Gelet op het feit dat de grond voor de te ontwikkelen locaties in eigendom is van de gemeente, is het niet verplicht een exploitatieplan te koppelen aan de vaststelling van dit uitwerkingsplan, omdat het kostenverhaal anderszins verzekerd is.

5.2 Maatschappelijke uitvoerbaarheid

Overleg

Conform artikel 3.1.1. van het Besluit ruimtelijke ordening (Bro) dient ten aanzien van een uitwerkingsplan procedure vroegtijdig overleg plaats te vinden met de overlegpartners. Overlegreacties worden verwerkt in het ontwerpuitwerkingsplan.

Vanuit de provincie Flevoland zijn geen opmerkingen binnen gekomen. Het waterschap Zuiderzeeland heeft via de e-mail aangegeven, dat ondanks de verwijzing naar het milieuaspect water is het vigerende bestemmingplan Polderwijk - Noord een digitale watertoets ingevuld moet worden.

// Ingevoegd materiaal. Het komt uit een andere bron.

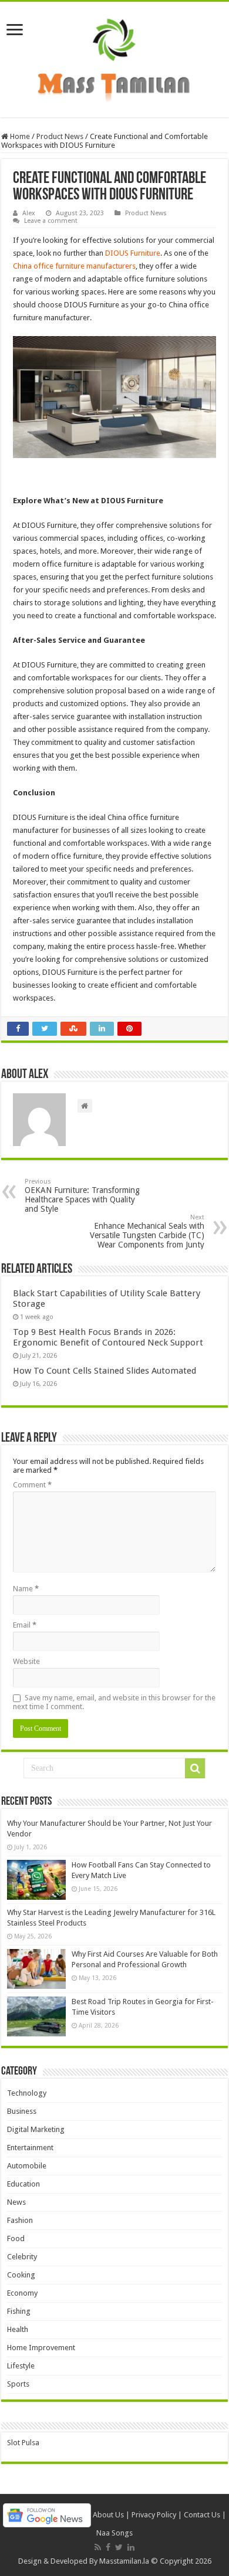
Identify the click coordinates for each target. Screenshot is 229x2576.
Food (16, 2238)
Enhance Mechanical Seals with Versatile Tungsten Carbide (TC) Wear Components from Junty (147, 1231)
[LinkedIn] (131, 2547)
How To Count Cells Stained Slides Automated (104, 1370)
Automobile (26, 2165)
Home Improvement (41, 2347)
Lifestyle (21, 2365)
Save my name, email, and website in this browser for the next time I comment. (114, 1702)
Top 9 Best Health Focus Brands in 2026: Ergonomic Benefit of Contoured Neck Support (108, 1337)
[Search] (195, 1768)
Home (19, 136)
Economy (22, 2293)
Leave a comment (51, 221)
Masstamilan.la (124, 2561)
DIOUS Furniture (132, 253)
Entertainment (30, 2147)
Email (24, 1625)
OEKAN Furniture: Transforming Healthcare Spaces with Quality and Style (82, 1196)
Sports (18, 2384)
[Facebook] (108, 2547)
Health (17, 2329)
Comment (32, 1484)
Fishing (19, 2311)
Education (23, 2184)
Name (26, 1588)
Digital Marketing (36, 2129)
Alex (28, 213)
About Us (108, 2514)
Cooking (21, 2274)
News (16, 2202)
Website (26, 1661)
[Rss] (97, 2547)
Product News (59, 136)
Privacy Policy (154, 2514)
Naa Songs (114, 2532)
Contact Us (202, 2514)
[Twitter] (119, 2547)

Daarnaast wordt aangegeven, dat een korte watertoets procedure mag worden gevolgd. Het gaat namelijk om een kleine ontwikkeling met weinig relevantie wateraspecten.

In Hoofdstuk 3 is milieu- en omgevingsaspect Water toegevoegd. In deze paragraaf is een waterparagraaf en watertoets toegevoegd.

Zienswijze

Het plan wordt direct als ontwerp uitwerkingsplan voor een periode van 6 weken ter inzage gelegd. Tijdens deze termijn wordt een ieder de mogelijkheid geboden om schriftelijk dan wel modelijk een zienswijze in te dienen.

Vaststelling

Het uitwerkingsplan wordt vervolgens vastgesteld door Burgemeester en Wethouders.